Les plantes dépendent des vecteurs de dispersion des graines - par exemple, les animaux, le vent et l'eau - pour se déplacer dans le paysage. Grâce à la dispersion, les plantes peuvent être moins exposées à la concurrence, à la prédation et au parasitisme ; coloniser les habitats ouverts après perturbation; atteindre des microsites potentiels appropriés dans des paysages autrement inadaptés ; suivre les fluctuations climatiques et les changements environnementaux; et contribuent au flux de gènes au sein et entre les populations. La dispersion des graines est essentielle à la forme physique des plantes et à la dynamique des communautés végétales. Cependant, mesurer et suivre tous les facteurs qui influencent l'efficacité de la dispersion des graines pour toute relation potentielle graine-disperseur nécessiterait une quantité irréaliste de temps, de matériel et de ressources financières. D'autre part, être capable de faire des prédictions de dispersion est essentiel pour prédire si une seule espèce et des écosystèmes entiers seront résilients au changement global.

Dans une étude récente publiée dans AoBP, Aslan et al. suggèrent que l'écologie de la dispersion des graines devrait adopter des groupes fonctionnels végétaux comme unités analytiques pour réduire cette complexité à des niveaux gérables. Les groupes fonctionnels peuvent être utilisés pour distinguer, pour leurs espèces constitutives, si cela importe (i) si les graines sont dispersées, (ii) dans quel contexte elles sont dispersées et (iii) quels vecteurs les dispersent. Pour éviter une généralisation excessive, les auteurs proposent que l'utilité de ces groupes fonctionnels puisse être évaluée en générant des prédictions basées sur les groupes, puis en testant ces prédictions par rapport à des données spécifiques à l'espèce. Nous suggérons que la collecte et l'analyse des données peuvent ensuite être guidées par des définitions de groupes fonctionnels robustes. Pour approfondir notre compréhension de l'écologie de la dispersion des graines et pour prédire les effets probables des changements environnementaux, nous préconisons une nouvelle focalisation sur les groupes fonctionnels de dispersion des graines. Cette généralisation à travers des espèces similaires pourrait nous aider à mieux comprendre la dynamique des populations et des communautés de plantes et à aborder la complexité de la dispersion des graines ainsi que sa perturbation. Les auteurs invitent la communauté écologique à se joindre à eux dans cet effort.

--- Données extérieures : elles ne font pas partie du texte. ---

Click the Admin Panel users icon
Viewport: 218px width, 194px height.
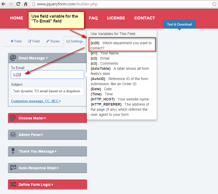click(x=13, y=135)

REMARQUE : Cet article a été publié dans le cadre du numéro spécial de l’AoBP intitulé « Le rôle de la dispersion des graines dans les populations végétales : perspectives et avancées dans un monde en mutation ». Pour consulter les articles connexes, veuillez vous référer au numéro spécial. ici.
Point culminant du chercheur
Clare Aslan est titulaire d'un doctorat en écologie de l'Université de Californie à Davis. Elle est actuellement codirectrice de l'Initiative pour la conservation du paysage à l'Université Northern Arizona et professeure adjointe à l'École de la Terre et du développement durable. Elle est également chercheuse principale chez Conservation Science Partners.
Clare est écologiste communautaire et biologiste de la conservation. Elle s'intéresse principalement à l'effet des changements environnementaux sur les interactions entre les espèces, en particulier le mutualisme. Elle étudie la dispersion des graines et la pollinisation comme systèmes focaux pour comprendre comment le changement climatique, les invasions biologiques et les incendies influent sur les réseaux d'interaction et la résilience des systèmes. Elle s'intéresse également aux questions socioécologiques, notamment aux rétroactions entre les fonctions écologiques et les décisions de gestion.